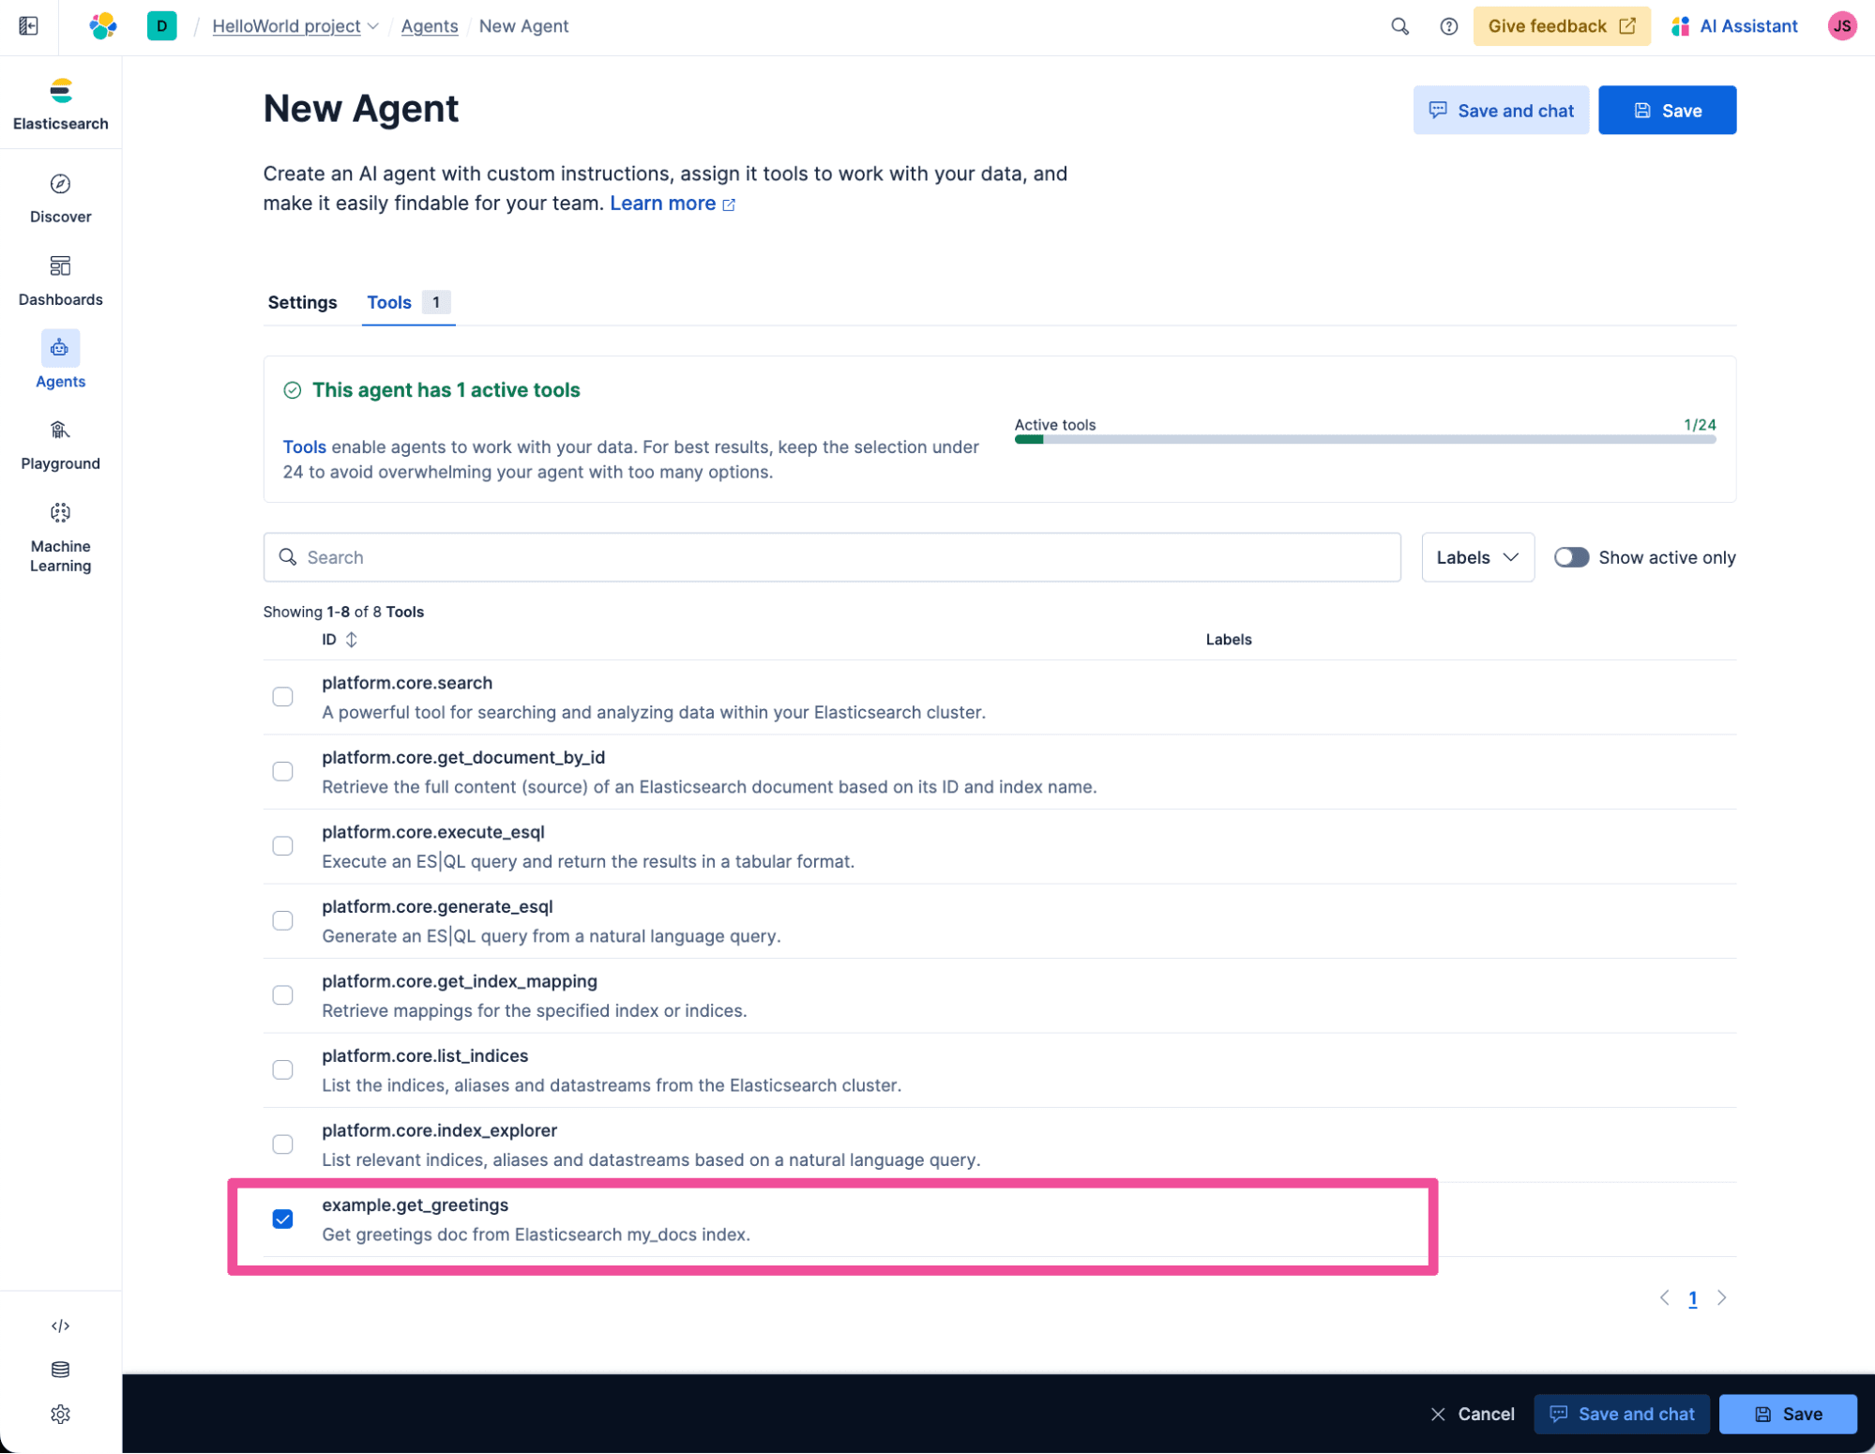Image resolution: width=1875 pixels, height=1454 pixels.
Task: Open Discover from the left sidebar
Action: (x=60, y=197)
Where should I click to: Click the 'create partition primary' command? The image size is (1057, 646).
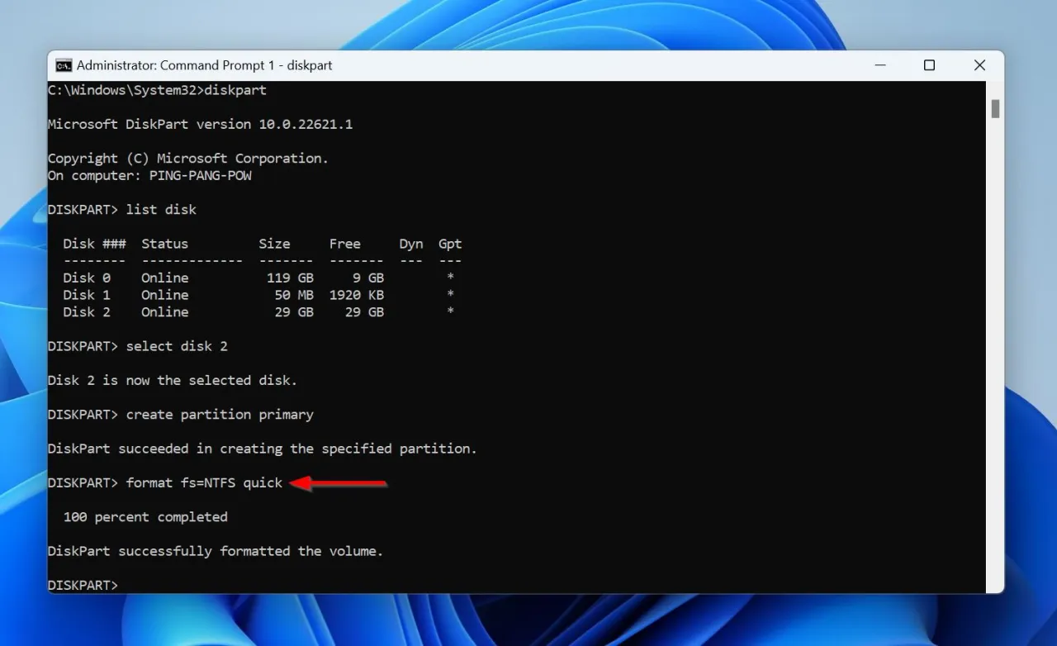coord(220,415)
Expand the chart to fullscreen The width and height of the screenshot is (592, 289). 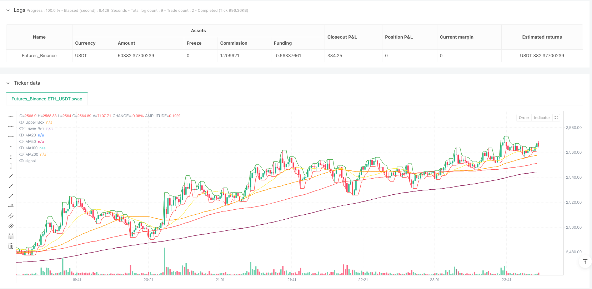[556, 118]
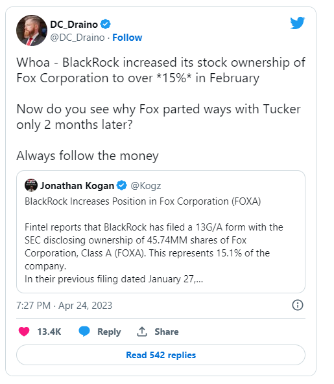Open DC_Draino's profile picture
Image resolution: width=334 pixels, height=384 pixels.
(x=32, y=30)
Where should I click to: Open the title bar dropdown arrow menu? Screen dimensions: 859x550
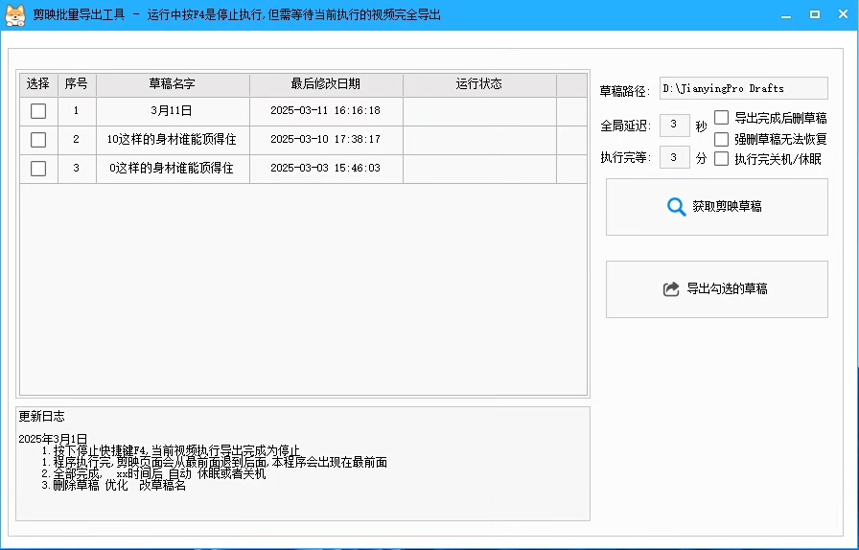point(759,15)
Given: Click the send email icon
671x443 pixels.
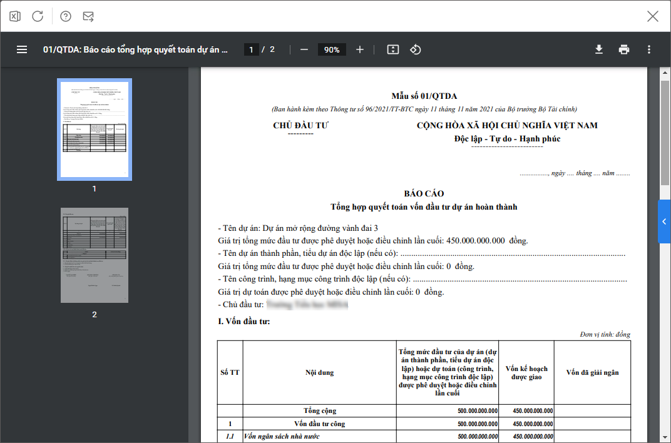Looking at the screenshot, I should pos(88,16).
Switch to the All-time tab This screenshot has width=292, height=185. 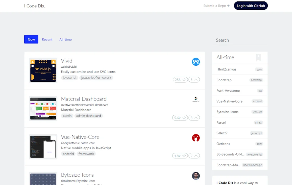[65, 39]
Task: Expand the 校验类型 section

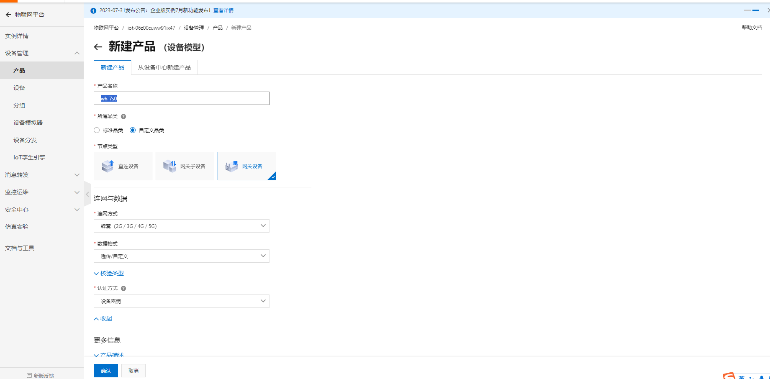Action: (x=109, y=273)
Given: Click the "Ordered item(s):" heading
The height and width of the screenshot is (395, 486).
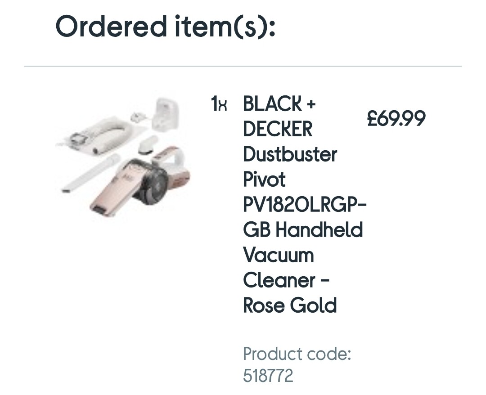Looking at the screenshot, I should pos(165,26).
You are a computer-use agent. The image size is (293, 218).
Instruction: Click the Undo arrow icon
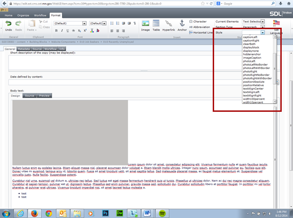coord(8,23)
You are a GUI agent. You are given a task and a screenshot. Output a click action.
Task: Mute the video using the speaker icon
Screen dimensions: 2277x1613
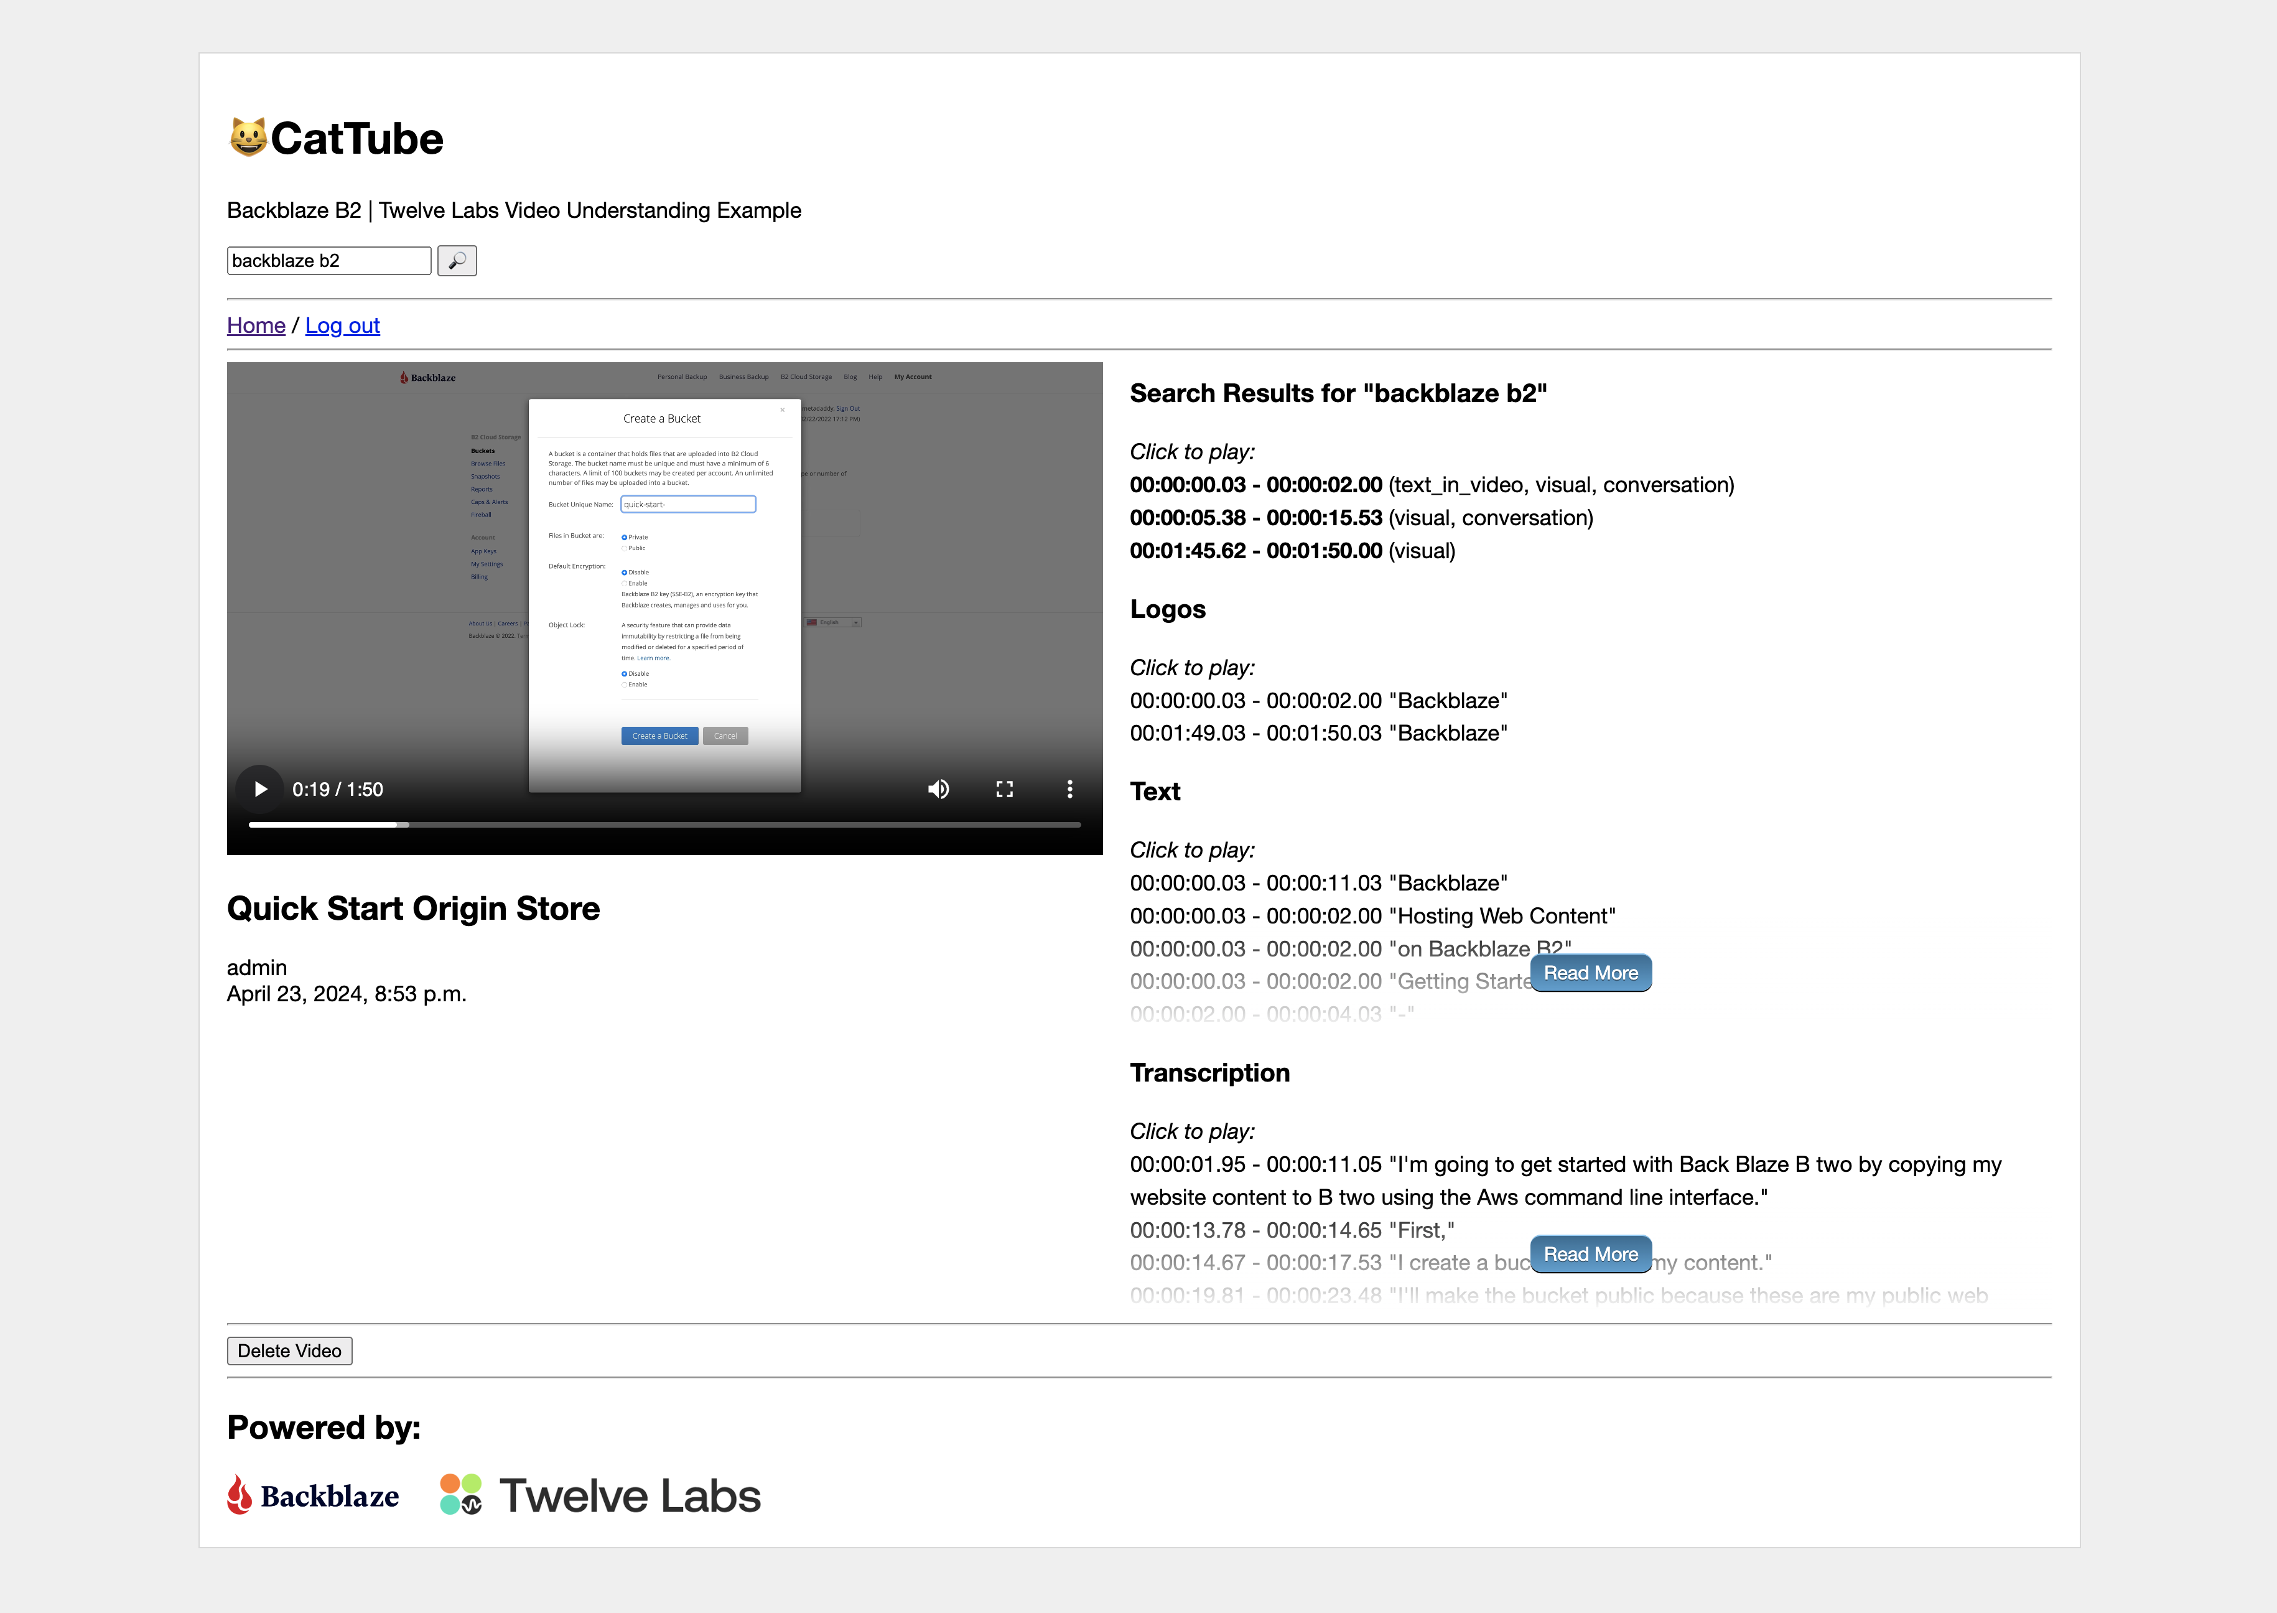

▶ [Task]: Reproduce the records from the very start through the line containing "coord(220,415)", including that line, and leave the pictures out.

▶ [Result]:
Image resolution: width=1875 pixels, height=1454 pixels.
Task: Open Discover from the left sidebar
Action: (x=60, y=197)
Where should I click to: Click the 'create partition primary' command? The image size is (1057, 646).
coord(220,415)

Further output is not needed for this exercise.